Convex Optimization
Key Points
- •Convex optimization studies minimizing convex functions over convex sets, where every local minimum is guaranteed to be a global minimum.
- •Convexity can be checked by geometry (epigraph is convex) or calculus (Hessian is positive semidefinite).
- •Common convex models in ML include LASSO, logistic regression, support vector machines, and many quadratic or linear programs.
- •Convexity is preserved under positive weighted sums, composition with affine maps, and pointwise maxima.
- •First-order methods (gradient, subgradient, proximal/ISTA) scale well to large problems by using only gradients and simple projections.
- •Second-order methods (Newton, quasi-Newton) converge faster but require solving linear systems per iteration.
- •Interior-point and barrier methods solve general cones/LP/QP to high accuracy in a small number of iterations.

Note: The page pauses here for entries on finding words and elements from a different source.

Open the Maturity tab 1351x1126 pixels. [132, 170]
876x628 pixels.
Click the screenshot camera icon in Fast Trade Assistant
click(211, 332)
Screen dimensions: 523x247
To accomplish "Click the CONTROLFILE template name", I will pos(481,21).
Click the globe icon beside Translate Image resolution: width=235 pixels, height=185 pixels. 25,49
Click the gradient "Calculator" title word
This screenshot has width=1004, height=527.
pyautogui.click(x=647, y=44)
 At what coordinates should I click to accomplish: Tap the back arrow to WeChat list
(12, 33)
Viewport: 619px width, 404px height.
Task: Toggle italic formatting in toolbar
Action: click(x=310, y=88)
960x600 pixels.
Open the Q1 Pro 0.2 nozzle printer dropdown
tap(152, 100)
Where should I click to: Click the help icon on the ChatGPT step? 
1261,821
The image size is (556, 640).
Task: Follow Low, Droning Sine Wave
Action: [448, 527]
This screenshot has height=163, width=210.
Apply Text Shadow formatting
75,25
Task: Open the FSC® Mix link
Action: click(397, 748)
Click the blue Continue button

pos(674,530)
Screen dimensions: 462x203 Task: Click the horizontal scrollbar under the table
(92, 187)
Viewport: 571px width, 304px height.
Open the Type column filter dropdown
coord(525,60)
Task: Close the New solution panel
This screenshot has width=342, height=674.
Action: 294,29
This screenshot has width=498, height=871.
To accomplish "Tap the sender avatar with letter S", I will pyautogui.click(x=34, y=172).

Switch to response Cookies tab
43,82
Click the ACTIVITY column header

- •C++ implementations require careful linear algebra (vectors, matrix–vector multiplies, line search) and attention to numerical stability.
Prerequisites
- →Linear algebra (vectors, matrices, norms, eigenvalues) — Convexity tests, gradients/Hessians, and algorithms rely on matrix calculus and spectral properties.
- →Calculus and multivariable optimization — Gradients, Hessians, Taylor expansions, and optimality conditions are central to algorithm design.
- →Probability and statistics — ML losses (logistic, least squares) and regularization have probabilistic interpretations used in modeling.
- →Numerical methods and stability — Line search, conditioning, and linear system solvers affect convergence and robustness of implementations.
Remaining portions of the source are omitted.